CNN report highlights Media Matters President Angelo Carusone’s testimony against 21st Century Fox’s Sky bid
Written by Media Matters Staff
Published
A CNN report discussed Media Matters President Angelo Carusone’s recent testimony to the U.K.’s chief competitions watchdog, the Competition and Markets Authority (CMA), against 21st Century Fox’s bid to take over satellite broadcasting company Sky plc, which oversees Sky News. The CMA invited Carusone along with Media Matters’ U.K. partners to testify last week as part of its investigation into 21st Century Fox’s bid, citing Media Matters as “a relevant third party.” On October 24, Media Matters had submitted a report to the CMA illustrating the havoc 21st Century Fox would wreak on the British media landscape if its bid is approved.
At the October 27 hearing, Carusone testified alongside media experts and advocates from Avaaz, Campaign for Press and Broadcasting Freedom, the Media Reform Coalition, Hacked Off, and 38 Degrees. As CNN reported, Carusone detailed the widespread culture of pushing politically and financially-motivated misinformation and intimidating critics at Fox News and other Murdoch-owned outlets:
Carusone told CNN that he hammered 21st Century Fox on several fronts during the hearing. He cited examples of Fox News publishing inaccurate information as a problem. He also said he told the regulators it's troubling that Fox has commentators who have a direct interest in the matter they speak about, but do not acknowledge the conflict of interest, and said he brought up what he says are Fox's blurred lines between what is news and what is commentary on air.

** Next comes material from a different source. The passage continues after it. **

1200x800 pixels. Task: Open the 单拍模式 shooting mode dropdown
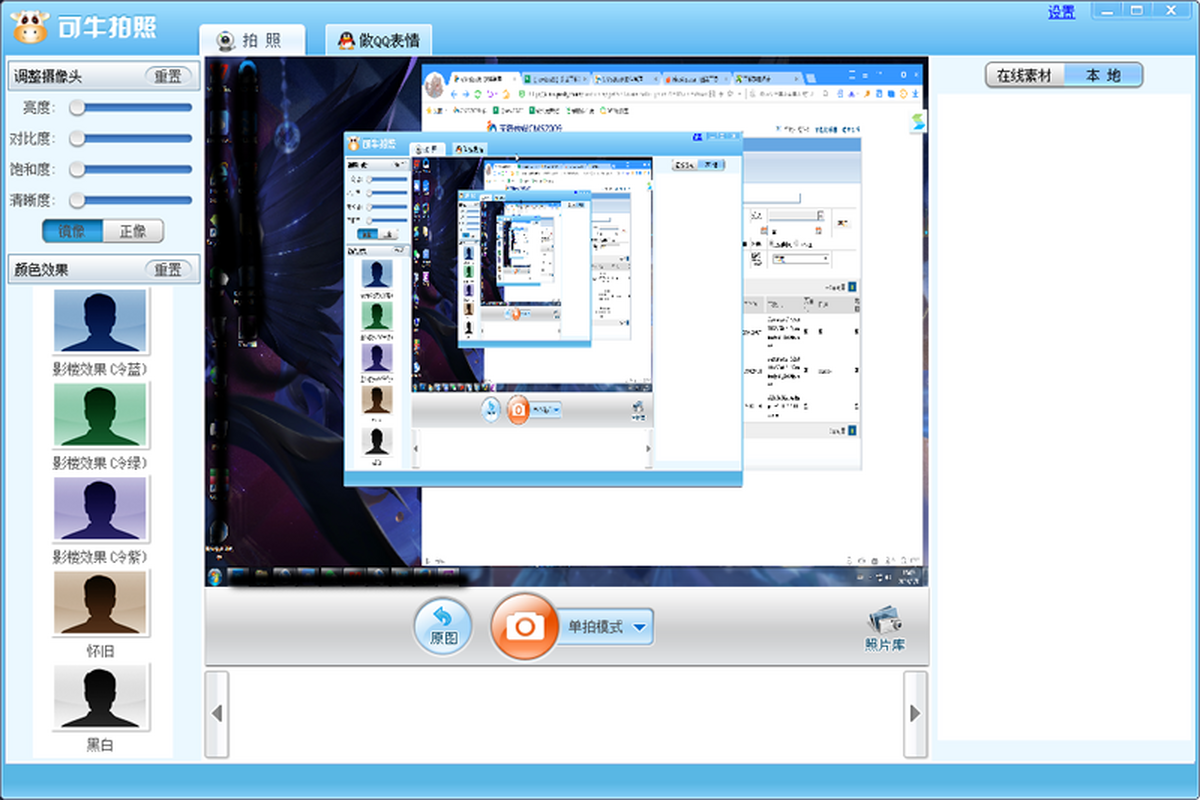606,627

Carusone said he also testified about issues of corporate governance at Fox and 21st Century Fox, and brought up an instance in which he said Fox News tried to obtain the phone records of one of their staffers who was reporting on the network. The incident, Carusone said, is reminiscent of another Murdoch company's phone hacking scandal in which News of the World staffers were accused of hacking the phones of celebrities, including those in the Royal Family. Fox News has denied it sought the phone records of the Media Matters staffer.
"[The company] can be influential in terms of going after and attacking and they also can be retaliatory," Carusone said.
Media Matters has actively opposed 21st Century Fox’s proposed takeover of Sky plc since it was first announced. On March 30, Media Matters submitted, in partnership with Avaaz, a report to Ofcom that detailed the risks the Murdochs' desired takeover of Sky poses to British broadcasting standards. Media Matters and Avaaz had previously submitted a report to Karen Bradley, U.K.’s secretary of state for digital, culture, media and sport, demonstrating that the risk of “Foxification” of Britain’s public debate is too great for Bradley to simply rubber-stamp a Murdoch takeover of Sky.
Rupert Murdoch abandoned a previous bid for full ownership of the company in light of an investigation into a mass phone hacking scandal at his U.K.-based newspapers. Following an investigation, a parliamentary report found that Murdoch was “not a fit person” to run a major corporation and that his son James had showed “wilful ignorance” of the industrial-scale hacking.